Task prompt :: Please return exactly the lines from the top of the data through the line that contains "The width and height of the screenshot is (670, 415).", and skip all pictures.

━━━━━ Records for the exercise

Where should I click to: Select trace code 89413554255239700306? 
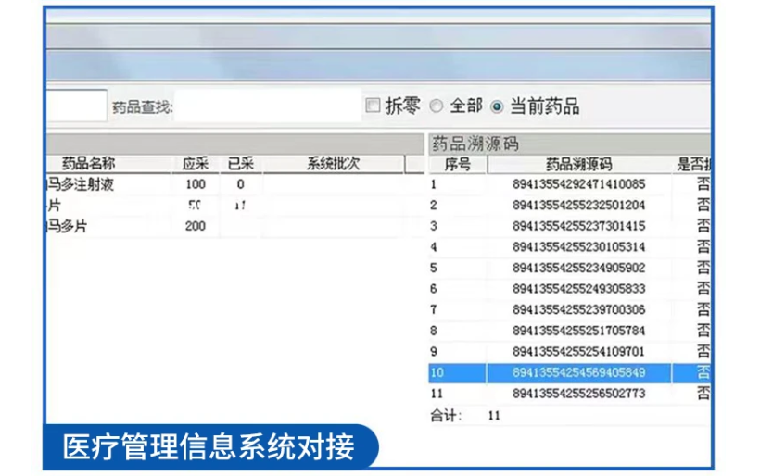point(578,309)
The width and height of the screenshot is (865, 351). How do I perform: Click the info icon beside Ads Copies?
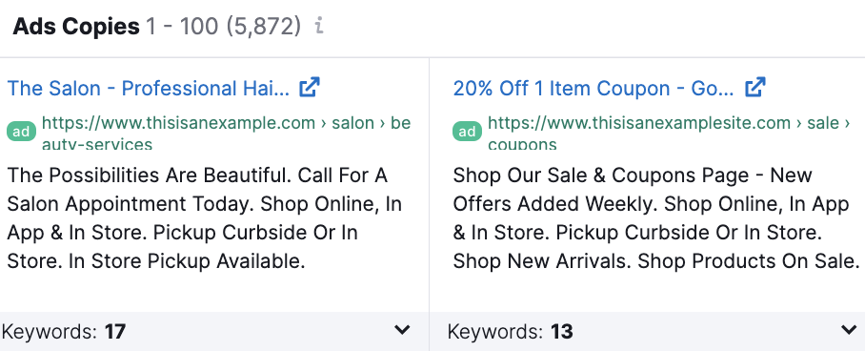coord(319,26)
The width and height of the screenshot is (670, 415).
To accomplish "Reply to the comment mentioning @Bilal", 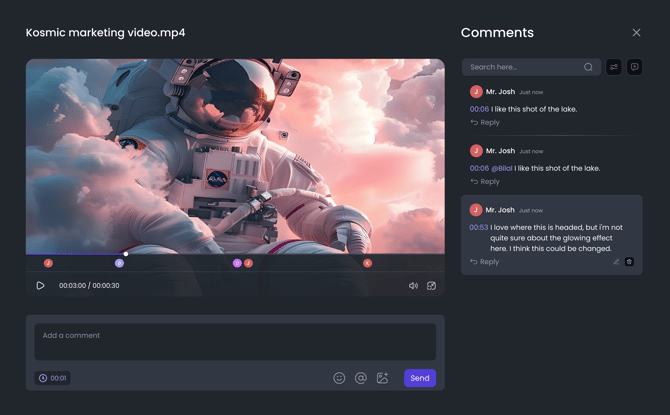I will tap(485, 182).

━━━━━━━━━━

Exercise result ::
Where should I click to: Select trace code 89413554255239700306? 
point(578,309)
The width and height of the screenshot is (865, 351). How do I perform: Click the info icon beside Ads Copies?
coord(319,26)
The width and height of the screenshot is (670, 415).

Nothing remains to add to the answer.